**Soal Latihan 1:**
Tolong tulis ulang baris-baris di bawah, bukan teks bacaan, mulai dari baris yang memuat "At what coordinates" sampai dengan baris yang memuat "tap(24, 411)", dengan mengganti "Business Environment" menjadi "Business Settings" dan membiarkan bagian lainnya tetap sama.

Karenanya, tidak heran jika Wakil PM Liu He selaku pemimpin delegasi China tidak mendapat mandat sebagai "utusan khusus" Presiden Xi dalam pertemuan besok.
Hal ini sebagai pertanda bahwa ia tidak mendapat instruksi dari Presiden Xi untuk membuat kesepakatan.
Sepak Terjang Hunter Biden
Hunter Biden, putra Joe Bi9den memang salah satu pemain bisnis utama di China, menddirikan perusahaan ekuitas swasta di negara Tirai Bambu itu.
Jonathan Li Xiangsheng, kepala eksekutif Perusahaan Manajemen Dana Investasi Ekuitas BHR menolak menjelaskan sepak terjang Hunter di China.
Namun yang jelas, ayah dan anak itu memang pernah datang ke China pada tahun 2013 lalu.
Sistem Publisitas Informasi Kredit Perusahaan Nasional, sebuah database perusahaan yang dikelola pemerintah China menunjukkan bahwa Hunter adalah direktur perusahaan, tetapi situs web perusahaan, ketika masih dapat diakses minggu lalu tidak lagi memuat nama Biden.
Hubungan antara Hunter Biden dan BHR sekarang menjadi pusat kontroversi setelah Presiden AS Donald Trump secara terbuka menyerukan Beijing untuk menyelidiki Hunter Biden.
Ia menuduh bahwa keluarga Biden menggunakan pengaruh ayahnya untuk mendapatkan 1,5 miliar dolar AS dalam pendanaan bisnis di China.
“Ketika putra Biden keluar dari Tiongkok dengan dana US $ 1,5 miliar, dan dana terbesar di dunia tidak dapat memperoleh uang dari China, dan dia ada di sana untuk satu pertemuan singkat dan dia terbang dengan Air Force Two, saya pikir itu hal yang mengerikan, ”kata Trump.

**Data yang Diberikan:**

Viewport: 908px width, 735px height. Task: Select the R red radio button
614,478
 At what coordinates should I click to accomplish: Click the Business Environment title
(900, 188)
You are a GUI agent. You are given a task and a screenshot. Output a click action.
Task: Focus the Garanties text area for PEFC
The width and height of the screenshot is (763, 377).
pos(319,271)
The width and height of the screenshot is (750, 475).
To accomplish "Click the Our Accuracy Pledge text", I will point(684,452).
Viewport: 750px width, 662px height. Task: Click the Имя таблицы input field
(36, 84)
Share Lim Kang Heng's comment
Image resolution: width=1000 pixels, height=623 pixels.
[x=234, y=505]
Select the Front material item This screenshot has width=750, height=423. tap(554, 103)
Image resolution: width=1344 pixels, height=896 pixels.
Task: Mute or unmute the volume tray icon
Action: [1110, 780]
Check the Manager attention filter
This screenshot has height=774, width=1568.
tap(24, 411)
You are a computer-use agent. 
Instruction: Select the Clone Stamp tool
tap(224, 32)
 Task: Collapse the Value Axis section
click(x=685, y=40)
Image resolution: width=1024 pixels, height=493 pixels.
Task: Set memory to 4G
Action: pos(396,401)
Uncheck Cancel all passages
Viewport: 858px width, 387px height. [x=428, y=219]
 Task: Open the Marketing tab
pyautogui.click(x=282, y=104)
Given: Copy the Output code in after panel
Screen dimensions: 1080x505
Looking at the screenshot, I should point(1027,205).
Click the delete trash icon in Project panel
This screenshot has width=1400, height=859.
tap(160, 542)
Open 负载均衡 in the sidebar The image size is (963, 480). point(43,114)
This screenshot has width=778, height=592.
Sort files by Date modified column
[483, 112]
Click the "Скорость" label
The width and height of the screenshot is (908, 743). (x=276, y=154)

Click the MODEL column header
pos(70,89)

**Soal Latihan 2:**
Menurut teks bacaan, pada tahun berapa ayah dan anak itu pernah datang ke China?

**Jawaban 1:**
 At what coordinates should I click to accomplish: Click the Business Settings title
(900, 188)
You are a GUI agent. You are given a task and a screenshot. Output a click action.
Task: Focus the Garanties text area for PEFC
The width and height of the screenshot is (763, 377).
pos(319,271)
The width and height of the screenshot is (750, 475).
To accomplish "Click the Our Accuracy Pledge text", I will point(684,452).
Viewport: 750px width, 662px height. Task: Click the Имя таблицы input field
(36, 84)
Share Lim Kang Heng's comment
Image resolution: width=1000 pixels, height=623 pixels.
[x=234, y=505]
Select the Front material item This screenshot has width=750, height=423. tap(554, 103)
Image resolution: width=1344 pixels, height=896 pixels.
Task: Mute or unmute the volume tray icon
Action: [1110, 780]
Check the Manager attention filter
This screenshot has height=774, width=1568.
tap(24, 411)

**Jawaban 2:**
Pada tahun 2013.